Making impact investments
Impact returns and risk assessment
Designing an investment thesis aligned with academic research means that FBD knows what to look for in terms of assessing impact risks and returns. The team are particularly thoughtful about business models which enable impact to be maximised. For example, the use of B2B2C models to separate the customer from the beneficiary (thereby extending reach to those on lower incomes) or embedding user voice into their process to better understand impact risks (see Decision-making).
Each investment memo has detailed sections on the investment’s impact thesis, contribution to poverty premium reduction and KPIs that will be used to track progress over time. This ensures that the investment committee can incorporate impact into their decision making in a meaningful way. Being explicit about impact also allows investments (or ongoing portfolio management) to be structured in a way that enhances the impact created and ensures that the fund level impact goals are being met.
In partnership with Toynbee Hall, FBD has set up a Lived Experience panel which allows individuals with lived experience of poverty to support the due diligence process. Before bringing a potential investment to the Investment Committee (IC), the prospective investee presents their product to the panel allowing them to provide feedback on whether they think the product meaningfully addresses the issue. This feedback is shared as part of the IC papers and leads to a more informed decision around impact. The ventures themselves also find this process insightful as they receive early customer feedback on their solution.
Managing impact investments
FBD establishes a set of impact KPIs for each portfolio company (see below) with data flowing back to FBD on a six-monthly basis. To validate some of the learnings from this internal data, FBD, in partnership with Big Society Capital and 60 Decibels, is undertaking an external evaluation of two portfolio companies. The findings from the first evaluation are complete and have provided supporting evidence of some assumptions and interesting challenges on others.

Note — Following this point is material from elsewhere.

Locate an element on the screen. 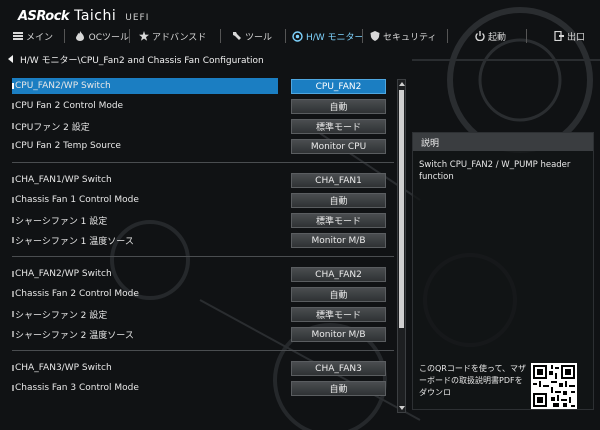 The height and width of the screenshot is (430, 600). setting-label: Chassis Fan 1 Control Mode is located at coordinates (77, 200).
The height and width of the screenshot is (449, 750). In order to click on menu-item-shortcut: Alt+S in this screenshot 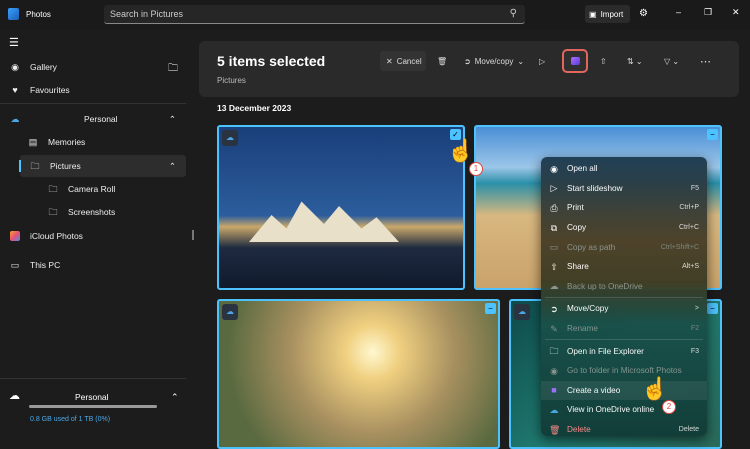, I will do `click(690, 267)`.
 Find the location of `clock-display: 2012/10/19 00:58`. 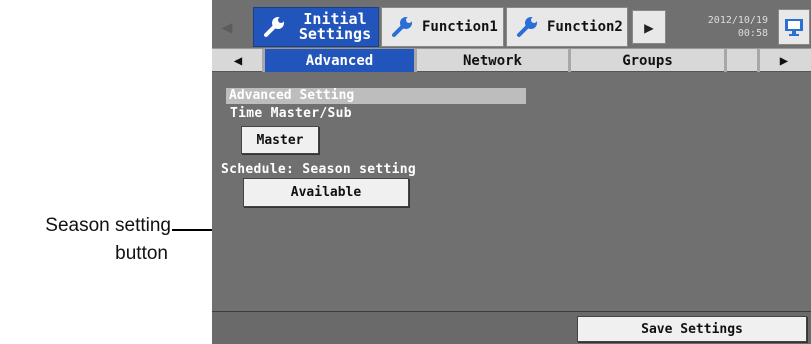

These processes are key to iterating towards a business model that can deliver impact and so we’re excited that FBD is going the extra mile to test assumptions and learn from the data that flows back.
Reporting and learning
FBD publishes quarterly updates on impact to its investors. These include impact highlights from the previous quarter as well as impact KPIs for each portfolio company (KPIs are updated every six months). Examples include the number of people reached, who is being reached and savings incurred. Alongside this, FBD publishes an annual impact report which provides further updates including converting the above metrics into reductions for the poverty premium for all portfolio companies. This helps FBD track progress towards its overall fund goal and adjust strategy where necessary. The poverty premium calculations are underpinned by research done by the University of Bristol which provides an element of rigour and independence to the process.

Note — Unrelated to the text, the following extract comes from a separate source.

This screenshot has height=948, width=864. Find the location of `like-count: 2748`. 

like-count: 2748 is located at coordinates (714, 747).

Impact practice within venture is an emerging area
Fair By Design was set up to tackle a social issue that affects millions of people in a sizeable way. The systems, tools, processes and decision making around impact are critical if FBD’s goals are to be achieved. The above demonstrates that FBD is meaningfully thinking about how best to incorporate impact in the traditional investment cycle.
As more managers become thoughtful about impact, what is considered good impact practice will evolve over time. We are excited about the progress taking place and look forward to working with the ecosystem to move things forward.